**YOUR GOAL**
Could you copy every line of the data that contains the word "computer"?

━━━━━ DATA LISTING ━━━━━

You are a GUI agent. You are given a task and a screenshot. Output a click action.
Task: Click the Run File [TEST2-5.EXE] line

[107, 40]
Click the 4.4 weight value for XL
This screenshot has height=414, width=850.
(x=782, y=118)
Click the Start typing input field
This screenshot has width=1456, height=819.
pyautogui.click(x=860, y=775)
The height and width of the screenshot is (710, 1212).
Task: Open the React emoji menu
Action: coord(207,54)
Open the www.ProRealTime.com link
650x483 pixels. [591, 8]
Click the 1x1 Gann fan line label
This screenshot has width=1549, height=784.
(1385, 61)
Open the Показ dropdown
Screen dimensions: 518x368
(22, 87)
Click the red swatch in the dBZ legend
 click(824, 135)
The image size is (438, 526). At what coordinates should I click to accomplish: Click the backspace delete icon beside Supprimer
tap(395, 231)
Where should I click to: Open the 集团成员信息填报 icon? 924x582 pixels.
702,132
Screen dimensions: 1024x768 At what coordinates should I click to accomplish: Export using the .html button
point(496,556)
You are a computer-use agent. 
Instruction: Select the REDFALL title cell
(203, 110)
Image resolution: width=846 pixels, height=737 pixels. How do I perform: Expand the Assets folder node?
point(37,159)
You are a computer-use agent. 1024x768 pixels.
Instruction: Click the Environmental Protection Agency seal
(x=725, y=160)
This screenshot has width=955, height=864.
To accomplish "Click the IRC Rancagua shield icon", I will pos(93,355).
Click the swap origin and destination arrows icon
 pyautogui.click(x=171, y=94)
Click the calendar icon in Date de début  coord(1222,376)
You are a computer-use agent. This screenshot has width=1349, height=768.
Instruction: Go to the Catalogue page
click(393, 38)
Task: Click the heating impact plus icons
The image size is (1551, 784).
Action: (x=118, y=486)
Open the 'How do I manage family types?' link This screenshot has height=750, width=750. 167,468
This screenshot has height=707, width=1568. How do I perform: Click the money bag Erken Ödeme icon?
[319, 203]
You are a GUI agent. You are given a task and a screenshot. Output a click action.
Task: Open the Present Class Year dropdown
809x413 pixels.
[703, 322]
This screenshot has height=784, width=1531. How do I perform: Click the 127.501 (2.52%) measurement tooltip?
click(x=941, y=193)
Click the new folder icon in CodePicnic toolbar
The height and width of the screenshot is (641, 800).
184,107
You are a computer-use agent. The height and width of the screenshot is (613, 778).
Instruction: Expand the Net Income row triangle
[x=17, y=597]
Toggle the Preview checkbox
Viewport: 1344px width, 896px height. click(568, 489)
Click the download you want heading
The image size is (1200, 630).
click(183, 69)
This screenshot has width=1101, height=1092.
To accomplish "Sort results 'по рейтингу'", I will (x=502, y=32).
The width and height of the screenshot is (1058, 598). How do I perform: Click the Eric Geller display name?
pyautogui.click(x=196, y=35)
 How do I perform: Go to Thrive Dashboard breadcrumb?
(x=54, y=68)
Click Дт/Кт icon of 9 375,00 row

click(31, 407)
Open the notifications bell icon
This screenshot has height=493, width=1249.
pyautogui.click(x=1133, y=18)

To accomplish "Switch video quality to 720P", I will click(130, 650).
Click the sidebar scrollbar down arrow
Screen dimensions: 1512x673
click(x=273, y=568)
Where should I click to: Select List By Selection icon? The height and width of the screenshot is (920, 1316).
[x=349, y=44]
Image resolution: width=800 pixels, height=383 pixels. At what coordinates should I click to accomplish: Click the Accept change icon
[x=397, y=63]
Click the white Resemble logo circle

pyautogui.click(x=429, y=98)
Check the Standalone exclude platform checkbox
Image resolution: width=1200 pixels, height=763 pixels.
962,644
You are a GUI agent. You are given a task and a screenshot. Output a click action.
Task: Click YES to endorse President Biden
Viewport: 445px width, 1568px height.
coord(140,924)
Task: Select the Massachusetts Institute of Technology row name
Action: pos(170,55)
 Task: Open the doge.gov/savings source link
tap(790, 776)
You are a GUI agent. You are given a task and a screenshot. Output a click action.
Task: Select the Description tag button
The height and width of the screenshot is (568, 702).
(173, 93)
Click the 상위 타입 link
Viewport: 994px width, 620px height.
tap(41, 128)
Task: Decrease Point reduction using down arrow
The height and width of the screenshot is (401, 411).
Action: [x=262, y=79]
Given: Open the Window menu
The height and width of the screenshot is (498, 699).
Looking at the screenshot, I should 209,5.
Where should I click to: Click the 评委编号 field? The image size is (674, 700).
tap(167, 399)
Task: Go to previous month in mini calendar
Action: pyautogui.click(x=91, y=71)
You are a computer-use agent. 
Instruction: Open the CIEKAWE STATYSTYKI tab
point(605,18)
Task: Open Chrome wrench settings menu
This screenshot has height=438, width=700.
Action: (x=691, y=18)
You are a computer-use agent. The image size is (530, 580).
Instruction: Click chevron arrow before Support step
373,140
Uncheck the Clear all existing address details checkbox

━━━━━

**TASK OUTPUT**
You are a computer-use agent. 
You are a computer-use agent. 1024x768 pixels.
You are a computer-use agent. This screenshot has width=1349, height=768.
You are a computer-use agent. The height and width of the screenshot is (613, 778).
You are a computer-use agent. 
You are a computer-use agent. The image size is (530, 580).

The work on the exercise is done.